Activity 1:
In the email thread about SIP fragmentation and Kamailio, what does the first fragment typically capture in real-world scenarios with a 1500 byte MTU?
Activity 2:
Continue the email thread about SIP fragmentation and Kamailio from where it stops.

In principle, that’s right. Practically, this depends on the behaviour of various intermediaries. I have seen both behaviours. In the scenarios I have troubleshot, receiving only the first fragment on the other side of—for example—a NAT gateway is fairly common.
Or does Kamailio do some sort of raw socket listening and actually do fragment reassembly in user space? That would be very surprising to me.
No, it doesn’t. Sloppy phraseology on my part.
— Alex
Alex Balashov abalashov@evaristesys.com writes:
This should not prevent the INVITE from being parsed; typically in real-world scenarios with a 1500 byte MTU, the first fragment captures all SIP headers, and fragmentation slices up the SDP payload. Fragmentation won’t adulterate the Request Line (first line), which contains the “INVITE” method verb. I suppose it is conceivable that a fragmentation boundary could occur in the middle of a SIP header and/or header value, causing the entire message to be discarded.
I would expect that if there is say a 1500-byte fragment and a 700-byte fragment (to make things up) and a firewall drops the 700-byte one, then reassembly at the OS would fail and Kamailio would never see anything.
In principle, that’s right. Practically, this depends on the behaviour of various intermediaries. I have seen both behaviours. In the scenarios I have troubleshot, receiving only the first fragment on the other side of—for example—a NAT gateway is fairly common.

Recorded information:
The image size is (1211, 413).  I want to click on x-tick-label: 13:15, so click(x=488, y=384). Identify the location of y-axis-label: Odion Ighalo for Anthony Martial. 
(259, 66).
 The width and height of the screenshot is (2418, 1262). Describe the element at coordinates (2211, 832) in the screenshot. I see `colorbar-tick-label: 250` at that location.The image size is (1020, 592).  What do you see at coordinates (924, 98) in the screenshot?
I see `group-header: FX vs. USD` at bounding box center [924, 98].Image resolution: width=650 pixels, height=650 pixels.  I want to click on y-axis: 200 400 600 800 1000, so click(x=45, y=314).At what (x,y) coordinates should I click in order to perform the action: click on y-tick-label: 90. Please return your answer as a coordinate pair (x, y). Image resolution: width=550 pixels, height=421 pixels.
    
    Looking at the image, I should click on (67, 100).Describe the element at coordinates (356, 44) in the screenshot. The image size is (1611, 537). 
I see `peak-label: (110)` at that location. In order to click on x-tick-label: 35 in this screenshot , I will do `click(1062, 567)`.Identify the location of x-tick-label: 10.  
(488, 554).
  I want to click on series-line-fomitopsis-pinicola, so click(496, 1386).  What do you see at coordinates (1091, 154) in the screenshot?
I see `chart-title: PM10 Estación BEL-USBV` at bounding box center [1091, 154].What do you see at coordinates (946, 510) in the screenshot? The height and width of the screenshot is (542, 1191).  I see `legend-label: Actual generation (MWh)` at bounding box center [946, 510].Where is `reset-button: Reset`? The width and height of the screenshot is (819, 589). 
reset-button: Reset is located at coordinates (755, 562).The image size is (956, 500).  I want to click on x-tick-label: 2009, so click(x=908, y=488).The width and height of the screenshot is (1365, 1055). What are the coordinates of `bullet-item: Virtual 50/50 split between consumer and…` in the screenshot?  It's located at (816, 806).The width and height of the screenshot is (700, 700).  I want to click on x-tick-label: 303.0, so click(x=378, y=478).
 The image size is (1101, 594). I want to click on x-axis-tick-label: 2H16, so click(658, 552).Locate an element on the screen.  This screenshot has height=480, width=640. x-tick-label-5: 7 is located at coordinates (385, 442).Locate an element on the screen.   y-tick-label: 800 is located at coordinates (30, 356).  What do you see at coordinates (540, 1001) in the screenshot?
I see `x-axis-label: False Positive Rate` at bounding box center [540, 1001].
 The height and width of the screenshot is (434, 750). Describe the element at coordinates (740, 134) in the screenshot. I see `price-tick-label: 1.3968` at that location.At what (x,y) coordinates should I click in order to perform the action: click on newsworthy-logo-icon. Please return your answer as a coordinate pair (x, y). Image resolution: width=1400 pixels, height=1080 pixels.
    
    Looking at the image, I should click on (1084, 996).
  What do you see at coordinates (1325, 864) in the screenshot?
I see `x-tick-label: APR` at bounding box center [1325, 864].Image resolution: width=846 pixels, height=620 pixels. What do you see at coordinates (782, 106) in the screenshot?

Task response 1:
It captures all the SIP headers, while fragmentation slices up the SDP payload.

Task response 2:
It is not surprising that a broken firewall or NAT causes only the first fragment to show up at an OS. It might even be more likely than not that a given firewall is broken :-(
It would surprise me if an OS delivered a UDP packet that contained the bytes in the first fragment only, and if so that's an OS bug. So I would expect 99.9% the symptom to be that the packets don't arrive.
(All of this is another reason to do TCP signalling, which is able to negotiate MTU and not end up with IP fragmentation, but I get it that people have to interoperate with what the peer will do.)
On Aug 18, 2022, at 7:33 AM, Greg Troxel gdt@lexort.com wrote:
Alex Balashov abalashov@evaristesys.com writes:
In principle, that’s right. Practically, this depends on the behaviour of various intermediaries. I have seen both behaviours. In the scenarios I have troubleshot, receiving only the first fragment on the other side of—for example—a NAT gateway is fairly common.
It is not surprising that a broken firewall or NAT causes only the first fragment to show up at an OS. It might even be more likely than not that a given firewall is broken :-(
It would surprise me if an OS delivered a UDP packet that contained the bytes in the first fragment only, and if so that's an OS bug. So I would expect 99.9% the symptom to be that the packets don't arrive.
Yeah, that’s right. A lot of the real-world UDP fragmentation issues revolve around operating through NATs or otherwise stateful firewalls, however.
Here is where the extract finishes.